# AIM OF THE TASK
Can you arrange the data, starting with the line containing "Given: Tap the" and ending with the line containing "should pyautogui.click(x=70, y=171).", as a numbered list that omits blank lines and leaves out the pictures?

Data records

[BEGIN]

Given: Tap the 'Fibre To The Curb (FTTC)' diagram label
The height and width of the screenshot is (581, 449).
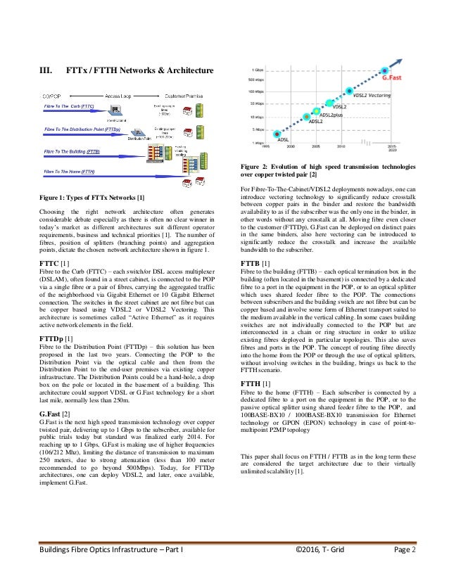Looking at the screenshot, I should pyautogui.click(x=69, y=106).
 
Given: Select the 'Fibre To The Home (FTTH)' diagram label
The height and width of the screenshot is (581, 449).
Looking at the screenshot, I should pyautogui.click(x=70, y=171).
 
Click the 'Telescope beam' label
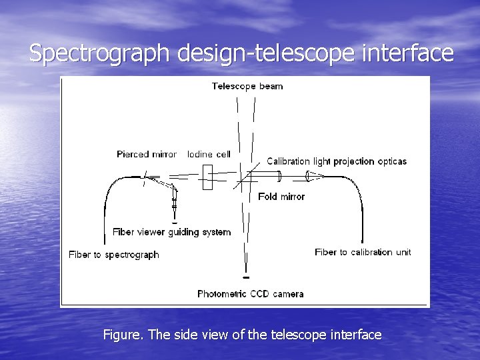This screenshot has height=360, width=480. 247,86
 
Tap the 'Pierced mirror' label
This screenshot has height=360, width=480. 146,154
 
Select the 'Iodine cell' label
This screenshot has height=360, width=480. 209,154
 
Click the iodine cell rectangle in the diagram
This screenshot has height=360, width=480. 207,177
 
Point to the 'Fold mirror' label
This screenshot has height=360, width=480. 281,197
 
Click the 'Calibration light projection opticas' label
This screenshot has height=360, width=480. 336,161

[END]
[BEGIN]

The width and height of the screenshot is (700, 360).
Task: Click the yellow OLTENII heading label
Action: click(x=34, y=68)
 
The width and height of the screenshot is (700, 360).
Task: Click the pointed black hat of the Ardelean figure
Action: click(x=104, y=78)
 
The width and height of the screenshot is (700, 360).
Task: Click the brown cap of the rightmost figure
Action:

[END]

# FINISHED ANSWER
1. Given: Tap the 'Fibre To The Curb (FTTC)' diagram label
2. The height and width of the screenshot is (581, 449).
3. Looking at the screenshot, I should pyautogui.click(x=69, y=106).
4. Given: Select the 'Fibre To The Home (FTTH)' diagram label
5. The height and width of the screenshot is (581, 449).
6. Looking at the screenshot, I should pyautogui.click(x=70, y=171).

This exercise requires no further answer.